Kapuas Hulu– Danramil 1206-04/Badau Kapten Inf Mahfud Sabban turut serta dalam giat sinergi lintas instansi guna memperkuat pengawasan dan pemberantasan kegiatan ilegal serta penyelundupan di wilayah perbatasan Indonesia-Malaysia, Pos Lintas Batas Negara (PLBN) khususnya di Kecamatan Badau, Kabupaten Kapuas Hulu. Senin (27/04/2026).

Langkah ini merupakan bagian dari komitmen TNI untuk menjaga kedaulatan negara serta mendukung stabilitas keamanan di jalur-jalur rawan du daerah perbatasan khususnya.

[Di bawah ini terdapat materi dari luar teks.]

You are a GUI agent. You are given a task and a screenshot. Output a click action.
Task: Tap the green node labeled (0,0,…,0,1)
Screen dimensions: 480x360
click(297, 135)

Sinergi ini melibatkan berbagai unsur penting di wilayah perbatasan, diantaranya Koramil 1206-04/Badau sebagai Komando Kewilayahan, Satgas Pamtas RI-Malaysia (Yonzipur 5/ABW) sebagai unsur utama pengamanan fisik di jalur tidak resmi,
Polsek Badau dalam penegakan hukum dan pencegahan penyelundupan Pekerja Migran Indonesia (PMI) non-prosedural maupun barang terlarang.
Pihak PLBN Badau, Bea Cukai, Imigrasi, dan Karantina (CIQ) untuk memastikan pengawasan administratif dan keamanan hayati tetap prima. Badan Nasional Pengelola Perbatasan Republik Indonesia (BNPP RI).
Tim gabungan melakukan pemetaan dan pengawasan ketat di “jalur-jalur tikus” yang sering dimanfaatkan untuk penyelundupan barang ilegal, narkoba, hingga satwa lindung.
Danramil 04/Badau Kapten Inf Mahfud Sabban menyampaikan “Hari ini, Kami sebagai Tim Gabungan memperketat pemeriksaan kendaraan dan identitas pelintas guna meminimalisir praktik pengiriman barang maupun tenaga kerja secara ilegal” teranganya.
Danramil juga menambahkan slain itu Kami juga memberikan edukasi kepada warga desa setempat agar mematuhi prosedur perlintasan resmi dan tidak terlibat dalam aktivitas ilegal yang merugikan individu, Bangladesh maupun negara.
Danramil Badau menekankan bahwa kerja sama lintas sektoral adalah kunci keberhasilan dalam menjaga keamanan di beranda depan negara. Kehadiran TNI bersama instansi lainnya diharapkan mampu menciptakan suasana yang kondusif serta menutup celah bagi para pelaku kejahatan lintas negara.